### PROBLEM TO WORK ON
Arrange these records as a Markdown table with the columns "Number" and "Text", giving each line its own row and leaving out blank lines.

:: SUPPLIED MATERIAL ::

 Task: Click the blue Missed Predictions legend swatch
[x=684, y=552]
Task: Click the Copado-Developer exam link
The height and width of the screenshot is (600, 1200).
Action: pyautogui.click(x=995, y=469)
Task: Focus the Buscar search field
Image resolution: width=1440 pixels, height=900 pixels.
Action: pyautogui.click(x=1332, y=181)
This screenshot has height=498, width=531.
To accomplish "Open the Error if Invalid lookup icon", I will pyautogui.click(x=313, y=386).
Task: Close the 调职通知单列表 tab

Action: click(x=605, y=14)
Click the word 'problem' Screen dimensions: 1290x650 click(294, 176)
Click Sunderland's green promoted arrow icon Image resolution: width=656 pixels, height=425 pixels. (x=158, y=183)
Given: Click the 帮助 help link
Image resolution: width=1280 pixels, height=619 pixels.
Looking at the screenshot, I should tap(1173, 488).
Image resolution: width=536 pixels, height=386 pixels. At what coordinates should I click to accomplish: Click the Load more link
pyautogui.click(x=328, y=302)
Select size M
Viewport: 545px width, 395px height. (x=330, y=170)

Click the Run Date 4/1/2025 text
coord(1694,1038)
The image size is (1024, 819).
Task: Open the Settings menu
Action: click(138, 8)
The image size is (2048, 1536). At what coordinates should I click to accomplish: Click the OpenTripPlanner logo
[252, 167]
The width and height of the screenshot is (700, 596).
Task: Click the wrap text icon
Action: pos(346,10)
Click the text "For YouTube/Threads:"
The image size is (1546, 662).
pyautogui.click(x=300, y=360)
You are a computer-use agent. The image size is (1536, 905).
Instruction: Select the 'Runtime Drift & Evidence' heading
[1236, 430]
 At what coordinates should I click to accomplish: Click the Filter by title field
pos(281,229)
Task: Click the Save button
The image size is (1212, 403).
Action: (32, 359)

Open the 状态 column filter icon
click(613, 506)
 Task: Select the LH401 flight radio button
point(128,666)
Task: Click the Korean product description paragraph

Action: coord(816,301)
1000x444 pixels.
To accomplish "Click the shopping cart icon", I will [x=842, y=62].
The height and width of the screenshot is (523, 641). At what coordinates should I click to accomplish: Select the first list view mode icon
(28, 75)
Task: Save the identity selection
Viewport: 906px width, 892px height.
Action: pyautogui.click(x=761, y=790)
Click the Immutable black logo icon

:::

### WRITTEN SOLUTION
| Number | Text |
|---|---|
| 1 |  Task: Click the blue Missed Predictions legend swatch |
| 2 | [x=684, y=552] |
| 3 | Task: Click the Copado-Developer exam link |
| 4 | The height and width of the screenshot is (600, 1200). |
| 5 | Action: pyautogui.click(x=995, y=469) |
| 6 | Task: Focus the Buscar search field |
| 7 | Image resolution: width=1440 pixels, height=900 pixels. |
| 8 | Action: pyautogui.click(x=1332, y=181) |
| 9 | This screenshot has height=498, width=531. |
| 10 | To accomplish "Open the Error if Invalid lookup icon", I will pyautogui.click(x=313, y=386). |
| 11 | Task: Close the 调职通知单列表 tab |
| 12 | Action: click(x=605, y=14) |
| 13 | Click the word 'problem' Screen dimensions: 1290x650 click(294, 176) |
| 14 | Click Sunderland's green promoted arrow icon Image resolution: width=656 pixels, height=425 pixels. (x=158, y=183) |
| 15 | Given: Click the 帮助 help link |
| 16 | Image resolution: width=1280 pixels, height=619 pixels. |
| 17 | Looking at the screenshot, I should tap(1173, 488). |
| 18 | Image resolution: width=536 pixels, height=386 pixels. At what coordinates should I click to accomplish: Click the Load more link |
| 19 | pyautogui.click(x=328, y=302) |
| 20 | Select size M |
| 21 | Viewport: 545px width, 395px height. (x=330, y=170) |
| 22 | Click the Run Date 4/1/2025 text |
| 23 | coord(1694,1038) |
| 24 | The image size is (1024, 819). |
| 25 | Task: Open the Settings menu |
| 26 | Action: click(138, 8) |
| 27 | The image size is (2048, 1536). At what coordinates should I click to accomplish: Click the OpenTripPlanner logo |
| 28 | [252, 167] |
| 29 | The width and height of the screenshot is (700, 596). |
| 30 | Task: Click the wrap text icon |
| 31 | Action: pos(346,10) |
| 32 | Click the text "For YouTube/Threads:" |
| 33 | The image size is (1546, 662). |
| 34 | pyautogui.click(x=300, y=360) |
| 35 | You are a computer-use agent. The image size is (1536, 905). |
| 36 | Instruction: Select the 'Runtime Drift & Evidence' heading |
| 37 | [1236, 430] |
| 38 |  At what coordinates should I click to accomplish: Click the Filter by title field |
| 39 | pos(281,229) |
| 40 | Task: Click the Save button |
| 41 | The image size is (1212, 403). |
| 42 | Action: (32, 359) |
| 43 | Open the 状态 column filter icon |
| 44 | click(613, 506) |
| 45 |  Task: Select the LH401 flight radio button |
| 46 | point(128,666) |
| 47 | Task: Click the Korean product description paragraph |
| 48 | Action: coord(816,301) |
| 49 | 1000x444 pixels. |
| 50 | To accomplish "Click the shopping cart icon", I will [x=842, y=62]. |
| 51 | The height and width of the screenshot is (523, 641). At what coordinates should I click to accomplish: Select the first list view mode icon |
| 52 | (28, 75) |
| 53 | Task: Save the identity selection |
| 54 | Viewport: 906px width, 892px height. |
| 55 | Action: pyautogui.click(x=761, y=790) |
| 56 | Click the Immutable black logo icon |